# I-10 through Texas



## Mike Mills (Aug 1, 2015)

The wife, daughter, and grandson are about to embark on a trip to see my brother in El Paso and will be taking I-10.
The only things they know for now are the Alamo, the space museum in Houston, and Carlsbad caverns.
Ole is six so any suggestions for short stops along the way that a kid may enjoy.


----------



## Kevin (Aug 1, 2015)

There's too much stuff to list -some that come to mind not in any order are Battleship Texas, Fort Stockton, Indian Cliffs, Cattleman's Steakhouse (just try to eat all that food). I can tell you that the Riverwalk in SA is just a nasty creek IMO it does nothing for me at all - never have understood the attraction to that piss hole.

Reactions: Agree 1


----------



## Mike Mills (Aug 1, 2015)

Kevin said:


> There's too much stuff to list -some that come to mind not in any order are Battleship Texas, Fort Stockton, Indian Cliffs, Cattleman's Steakhouse (just try to eat all that food). I can tell you that the Riverwalk in SA is just a nasty creek IMO it does nothing for me at all - never have understood the attraction to that piss hole.



Thanks,
Battleship Texas looks really good. Is Fort Stockton may be a possibility. Thanks for the warning on Riverwalk, it was on her list along with the Alamo.


----------



## Kevin (Aug 1, 2015)

Mike Mills said:


> Thanks,
> Battleship Texas looks really good. Is Fort Stockton may be a possibility. Thanks for the warning on Riverwalk, it was on her list along with the Alamo.

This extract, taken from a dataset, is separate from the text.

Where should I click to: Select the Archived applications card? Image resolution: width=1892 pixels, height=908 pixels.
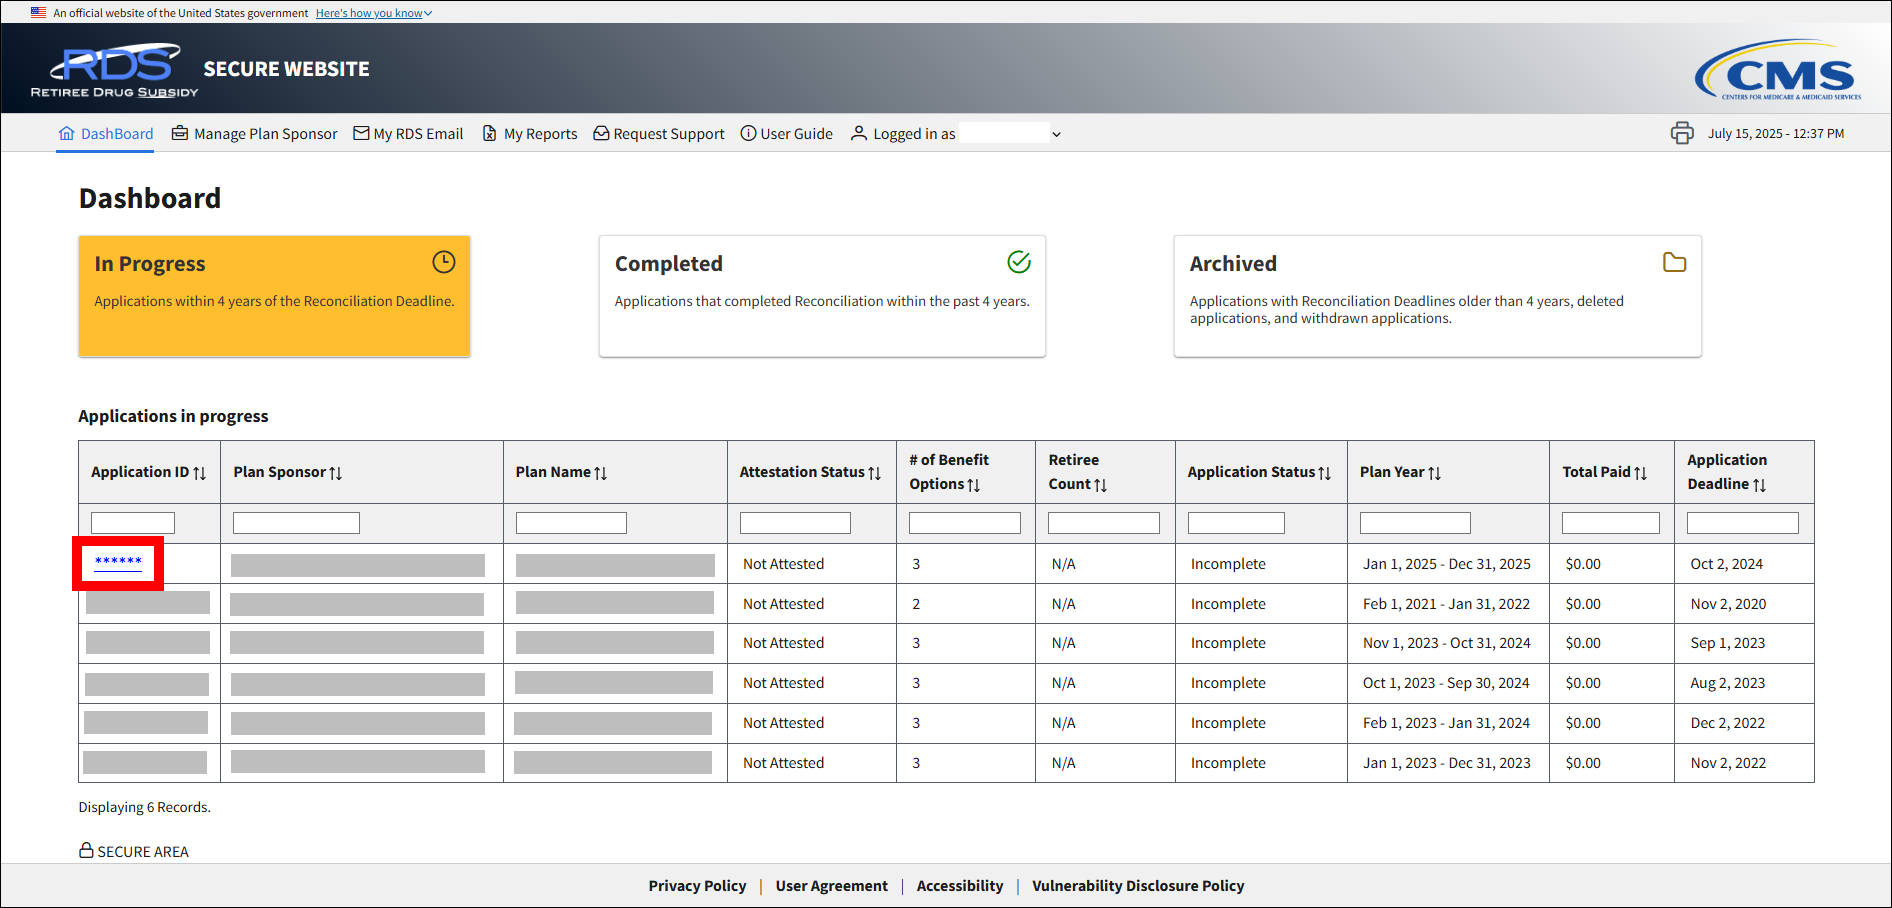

She might like it a lot of people do, but personally there is no draw for me. Just a bunch of so-so restaurants on a dirty creek. It's all lit up at night so maybe that's the draw for some.


----------



## Tony (Aug 1, 2015)

The Riverwalk is pretty to see at night. The bars are pretty cool, the restaurants not so much. The Tower is pretty cool, incredible view from there. I could spend all day at the Alamo, but I'm a bit of a Texas freak. Tony


----------



## TurnTex (Aug 2, 2015)

If you want to make a small detour and need a place to stay, I can put you up at the family lake house in New Braunfels. You would have it to yourself. It would only be 40 minutes to the Alamo and 20 minutes from I-10.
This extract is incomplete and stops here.